Esta columna de opinión sufre hoy, más que nunca, el síndrome del 7 de diciembre. Esa sensación de estar en el medio, de pasar necesaria e irremediablemente desapercibida, de ser un escalón de paso o, lo que es peor, un peldaño que se puede saltar con facilidad máxima.
Y es que en nuestro país seguimos teniendo un calendario de festividades que parece haber creado un enemigo íntimo de la eficiencia empresarial. Ya sé que heredamos una tradición y que debemos ser muy respetuosos, pero también sé que el mundo evoluciona y que no podemos quedarnos anclados en el pasado, sobre todo cuando sabemos bien que salimos perjudicados simplemente por contraste con otras economías, igualmente avanzadas, pero más eficientes.

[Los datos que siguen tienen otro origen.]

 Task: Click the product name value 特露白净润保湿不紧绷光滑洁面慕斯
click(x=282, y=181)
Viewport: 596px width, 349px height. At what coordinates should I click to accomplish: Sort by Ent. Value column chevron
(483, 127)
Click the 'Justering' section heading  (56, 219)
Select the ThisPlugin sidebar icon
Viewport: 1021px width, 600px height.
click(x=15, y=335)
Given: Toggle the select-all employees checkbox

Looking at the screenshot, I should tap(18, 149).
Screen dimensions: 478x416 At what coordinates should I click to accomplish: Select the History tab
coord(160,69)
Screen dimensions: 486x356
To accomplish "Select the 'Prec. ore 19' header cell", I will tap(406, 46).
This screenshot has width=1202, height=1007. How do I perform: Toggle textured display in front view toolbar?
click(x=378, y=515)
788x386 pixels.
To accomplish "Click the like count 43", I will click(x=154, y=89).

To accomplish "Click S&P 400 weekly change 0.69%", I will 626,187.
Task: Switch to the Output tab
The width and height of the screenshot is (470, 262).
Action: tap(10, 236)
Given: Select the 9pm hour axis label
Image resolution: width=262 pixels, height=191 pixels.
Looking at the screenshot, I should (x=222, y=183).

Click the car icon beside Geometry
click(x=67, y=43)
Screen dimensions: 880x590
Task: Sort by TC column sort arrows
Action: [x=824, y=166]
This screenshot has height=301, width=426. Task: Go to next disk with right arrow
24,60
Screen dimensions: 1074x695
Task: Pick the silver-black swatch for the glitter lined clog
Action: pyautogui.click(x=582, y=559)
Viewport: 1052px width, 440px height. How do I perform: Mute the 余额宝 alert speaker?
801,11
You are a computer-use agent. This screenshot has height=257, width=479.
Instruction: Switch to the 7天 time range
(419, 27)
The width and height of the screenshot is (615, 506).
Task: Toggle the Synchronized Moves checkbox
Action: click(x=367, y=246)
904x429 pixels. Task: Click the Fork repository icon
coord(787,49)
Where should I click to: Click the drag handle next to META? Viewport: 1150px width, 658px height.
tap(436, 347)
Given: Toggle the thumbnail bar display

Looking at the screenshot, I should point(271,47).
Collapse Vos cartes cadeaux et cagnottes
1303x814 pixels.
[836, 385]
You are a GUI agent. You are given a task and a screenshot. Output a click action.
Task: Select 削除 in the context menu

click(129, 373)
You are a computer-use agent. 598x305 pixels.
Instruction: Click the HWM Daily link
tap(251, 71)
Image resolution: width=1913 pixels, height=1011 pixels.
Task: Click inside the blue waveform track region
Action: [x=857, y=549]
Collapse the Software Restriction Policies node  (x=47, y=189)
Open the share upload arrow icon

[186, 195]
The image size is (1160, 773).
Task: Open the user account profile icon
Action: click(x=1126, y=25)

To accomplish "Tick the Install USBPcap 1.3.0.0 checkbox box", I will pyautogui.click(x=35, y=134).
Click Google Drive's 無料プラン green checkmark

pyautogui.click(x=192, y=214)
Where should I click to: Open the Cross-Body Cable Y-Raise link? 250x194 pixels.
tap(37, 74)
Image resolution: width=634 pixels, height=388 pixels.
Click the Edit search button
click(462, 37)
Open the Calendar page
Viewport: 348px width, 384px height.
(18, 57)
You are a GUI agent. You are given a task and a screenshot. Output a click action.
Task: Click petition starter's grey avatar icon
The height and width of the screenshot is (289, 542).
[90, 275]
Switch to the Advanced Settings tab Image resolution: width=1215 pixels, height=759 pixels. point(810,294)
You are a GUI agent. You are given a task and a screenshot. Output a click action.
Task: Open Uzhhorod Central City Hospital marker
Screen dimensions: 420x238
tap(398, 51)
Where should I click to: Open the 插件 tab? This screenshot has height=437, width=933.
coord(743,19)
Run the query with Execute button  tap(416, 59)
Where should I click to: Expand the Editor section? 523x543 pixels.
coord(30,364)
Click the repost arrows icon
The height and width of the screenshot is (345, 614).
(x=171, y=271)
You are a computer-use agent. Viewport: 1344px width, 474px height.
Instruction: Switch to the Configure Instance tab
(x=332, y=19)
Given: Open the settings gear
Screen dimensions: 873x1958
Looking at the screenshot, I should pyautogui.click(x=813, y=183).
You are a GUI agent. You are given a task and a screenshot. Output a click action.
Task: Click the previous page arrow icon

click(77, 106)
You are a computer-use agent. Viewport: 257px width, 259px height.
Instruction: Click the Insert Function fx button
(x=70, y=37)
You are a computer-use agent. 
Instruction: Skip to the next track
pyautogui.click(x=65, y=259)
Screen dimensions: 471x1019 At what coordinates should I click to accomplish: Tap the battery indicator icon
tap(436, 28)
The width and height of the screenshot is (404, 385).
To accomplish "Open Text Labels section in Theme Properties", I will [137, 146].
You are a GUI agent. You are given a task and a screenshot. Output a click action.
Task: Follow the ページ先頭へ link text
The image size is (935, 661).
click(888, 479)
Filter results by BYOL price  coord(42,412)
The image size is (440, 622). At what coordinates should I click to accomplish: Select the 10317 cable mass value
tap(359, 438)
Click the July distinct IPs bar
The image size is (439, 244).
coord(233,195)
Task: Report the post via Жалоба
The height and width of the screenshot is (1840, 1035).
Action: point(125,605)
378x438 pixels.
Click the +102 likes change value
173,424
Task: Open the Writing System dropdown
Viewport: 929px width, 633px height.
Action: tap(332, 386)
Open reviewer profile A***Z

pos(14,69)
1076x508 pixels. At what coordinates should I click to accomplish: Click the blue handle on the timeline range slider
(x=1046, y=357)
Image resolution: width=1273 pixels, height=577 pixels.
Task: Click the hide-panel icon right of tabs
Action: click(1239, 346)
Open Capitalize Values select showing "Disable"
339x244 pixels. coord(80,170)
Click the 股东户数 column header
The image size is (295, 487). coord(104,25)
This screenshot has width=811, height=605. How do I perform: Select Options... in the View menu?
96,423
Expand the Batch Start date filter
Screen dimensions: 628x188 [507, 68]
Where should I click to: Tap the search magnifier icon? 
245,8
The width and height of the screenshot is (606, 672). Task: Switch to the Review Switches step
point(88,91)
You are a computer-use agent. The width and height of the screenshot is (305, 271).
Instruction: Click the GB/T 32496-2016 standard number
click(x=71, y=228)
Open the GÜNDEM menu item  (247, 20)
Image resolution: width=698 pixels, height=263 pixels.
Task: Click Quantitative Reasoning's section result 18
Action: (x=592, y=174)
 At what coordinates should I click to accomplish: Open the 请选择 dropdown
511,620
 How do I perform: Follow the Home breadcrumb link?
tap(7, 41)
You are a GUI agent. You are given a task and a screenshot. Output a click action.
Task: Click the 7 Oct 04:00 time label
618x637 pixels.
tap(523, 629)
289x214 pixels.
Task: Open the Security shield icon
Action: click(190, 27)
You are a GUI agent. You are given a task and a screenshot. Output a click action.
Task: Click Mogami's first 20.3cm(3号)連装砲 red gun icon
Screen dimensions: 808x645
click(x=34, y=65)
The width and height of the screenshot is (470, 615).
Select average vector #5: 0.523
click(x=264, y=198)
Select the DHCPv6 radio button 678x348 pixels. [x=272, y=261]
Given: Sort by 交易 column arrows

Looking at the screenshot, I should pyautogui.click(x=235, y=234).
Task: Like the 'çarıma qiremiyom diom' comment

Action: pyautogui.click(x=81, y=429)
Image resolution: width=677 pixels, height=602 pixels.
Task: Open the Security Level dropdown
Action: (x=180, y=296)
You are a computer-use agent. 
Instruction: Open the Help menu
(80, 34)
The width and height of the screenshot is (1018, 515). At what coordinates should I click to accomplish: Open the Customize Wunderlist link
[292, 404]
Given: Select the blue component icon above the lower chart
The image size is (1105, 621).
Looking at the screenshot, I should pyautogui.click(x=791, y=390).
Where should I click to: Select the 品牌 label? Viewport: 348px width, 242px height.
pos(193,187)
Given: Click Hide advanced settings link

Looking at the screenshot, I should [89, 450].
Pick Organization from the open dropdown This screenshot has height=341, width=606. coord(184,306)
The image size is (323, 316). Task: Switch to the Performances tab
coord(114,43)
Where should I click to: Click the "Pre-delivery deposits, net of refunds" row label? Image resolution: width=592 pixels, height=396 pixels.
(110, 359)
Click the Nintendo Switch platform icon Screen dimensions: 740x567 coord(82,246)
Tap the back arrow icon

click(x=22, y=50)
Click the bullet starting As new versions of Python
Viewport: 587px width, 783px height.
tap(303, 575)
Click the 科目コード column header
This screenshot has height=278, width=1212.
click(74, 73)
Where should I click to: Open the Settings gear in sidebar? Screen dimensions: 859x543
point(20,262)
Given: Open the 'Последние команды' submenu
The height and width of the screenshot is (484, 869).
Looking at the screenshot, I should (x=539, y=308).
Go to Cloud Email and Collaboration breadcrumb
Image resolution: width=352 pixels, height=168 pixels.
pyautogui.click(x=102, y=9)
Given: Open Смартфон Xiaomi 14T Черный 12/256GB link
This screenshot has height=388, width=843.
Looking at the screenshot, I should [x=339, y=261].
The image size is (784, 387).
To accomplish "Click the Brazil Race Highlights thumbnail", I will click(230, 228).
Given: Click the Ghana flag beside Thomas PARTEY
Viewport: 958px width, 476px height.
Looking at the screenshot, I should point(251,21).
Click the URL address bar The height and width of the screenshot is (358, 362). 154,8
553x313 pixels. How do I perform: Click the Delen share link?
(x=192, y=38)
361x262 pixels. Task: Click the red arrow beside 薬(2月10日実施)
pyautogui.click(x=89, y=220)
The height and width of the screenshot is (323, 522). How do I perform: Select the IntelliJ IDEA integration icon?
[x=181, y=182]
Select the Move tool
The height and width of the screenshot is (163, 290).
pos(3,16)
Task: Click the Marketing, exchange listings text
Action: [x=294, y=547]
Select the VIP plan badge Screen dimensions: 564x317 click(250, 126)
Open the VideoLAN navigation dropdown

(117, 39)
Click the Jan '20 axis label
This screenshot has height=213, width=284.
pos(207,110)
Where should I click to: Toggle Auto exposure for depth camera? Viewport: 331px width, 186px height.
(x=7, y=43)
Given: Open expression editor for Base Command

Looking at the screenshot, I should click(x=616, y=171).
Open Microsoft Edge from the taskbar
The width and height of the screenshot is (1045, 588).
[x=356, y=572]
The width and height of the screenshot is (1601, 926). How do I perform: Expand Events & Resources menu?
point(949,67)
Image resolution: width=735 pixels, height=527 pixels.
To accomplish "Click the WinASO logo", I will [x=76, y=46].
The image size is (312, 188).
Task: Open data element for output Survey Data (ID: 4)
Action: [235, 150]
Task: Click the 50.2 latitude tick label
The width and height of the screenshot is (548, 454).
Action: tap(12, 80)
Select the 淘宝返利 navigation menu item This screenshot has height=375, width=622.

Como bien habrán podido comprobar a poco que miren a su alrededor, esta semana está presidida en España por la laxitud y la doble velocidad. Ya sé que me dirán que las personas necesitan este tipo de semanas, un poco más ligeras, para compensar los “excesos” que pueden cometer a lo largo del año, y puede que tenga su sentido, pero no es menos cierto que estos parones también generan un exceso de trabajo en otras jornadas para poder absorber lo que dejará de hacerse en los festivos.
Sinceramente, puesto que mover las festividades religiosas tiene una complejidad que va más allá de lo estrictamente formal, mi propuesta pasaría por tratar de mover las otras. Me explico. Debemos celebrar y conmemorar el Día de la Constitución, por supuesto, pero sinceramente me da exactamente igual si lo hacemos el día 6 o lo hacemos el 7 o el 11; hablamos de acumular festivos y esquivar puentes, en definitiva.
Como este debate ya es viejo, hay quien asegura que el mercado se distorsiona igualmente ante la perspectiva de cuatro días festivos seguidos, puede ser. Pero hay que valorar qué conviene más: café para todos (todos igual los mismos días) o todos tomando café (uno dos días, el otro tres y el cuatro otro más).